(Stored entries)
»»
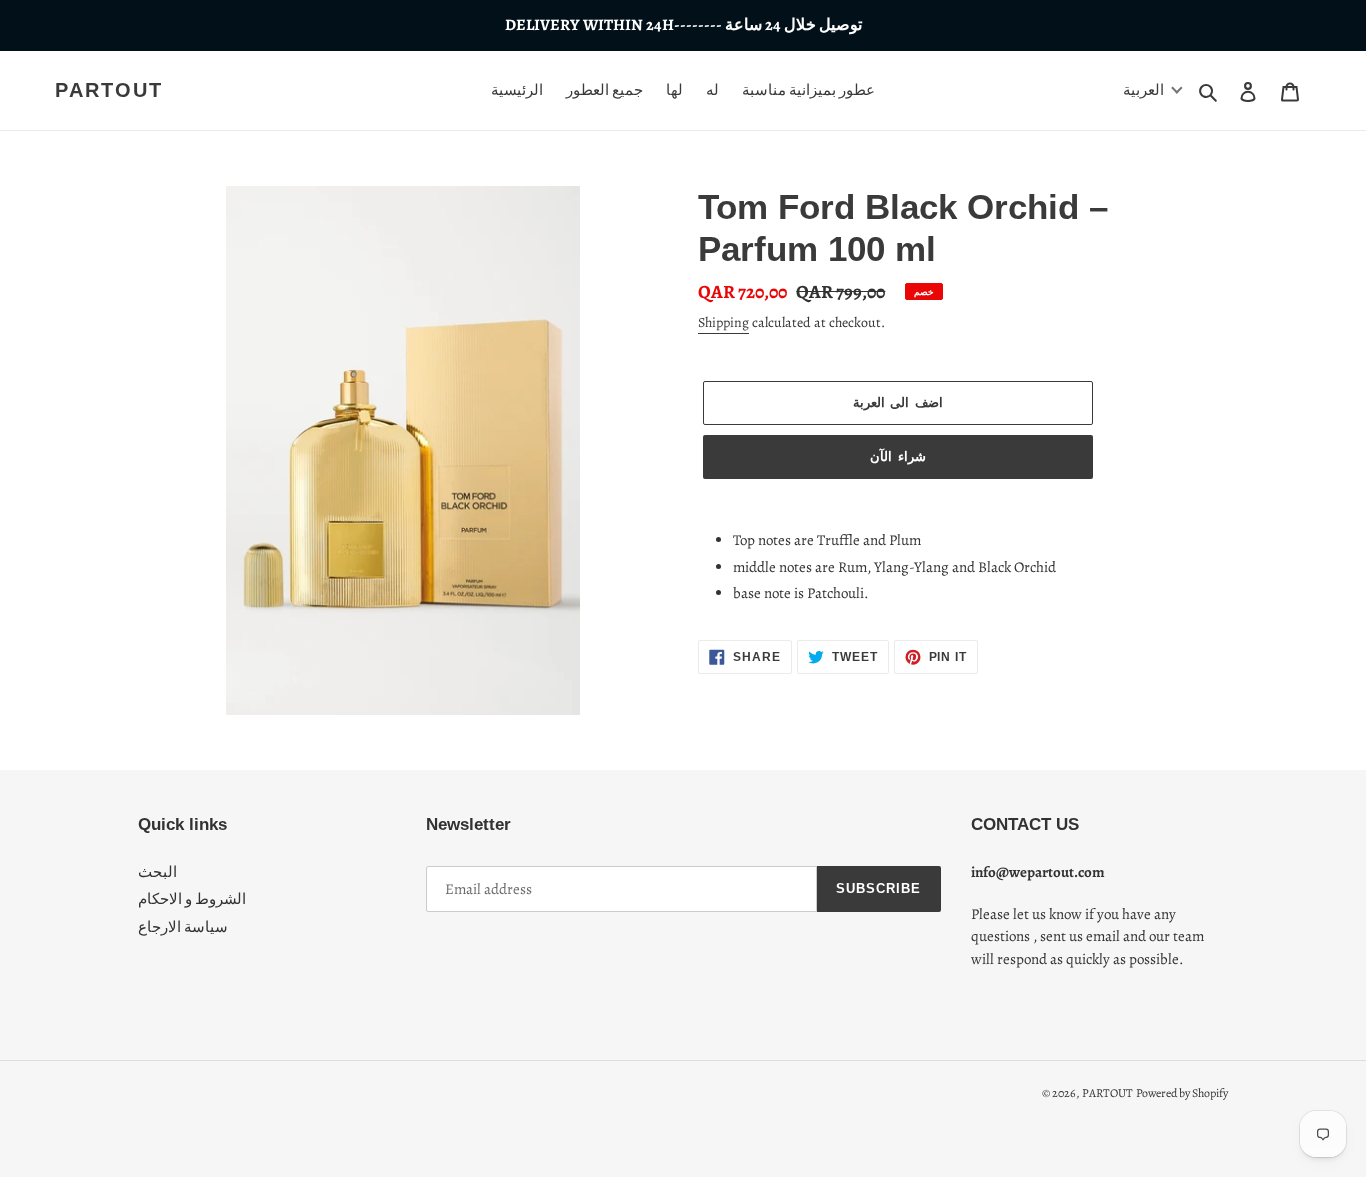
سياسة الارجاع (183, 927)
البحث (157, 872)
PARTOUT (109, 90)
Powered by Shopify (1182, 1093)
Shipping (723, 322)
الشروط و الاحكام (192, 899)
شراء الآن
««
REQUIRED WORK: The pictures in the data should be omitted, and every remaining line set down exactly.

SOLUTION BELOW:
سياسة الارجاع (183, 927)
البحث (157, 872)
PARTOUT (109, 90)
Powered by Shopify (1182, 1093)
Shipping (723, 322)
الشروط و الاحكام (192, 899)
شراء الآن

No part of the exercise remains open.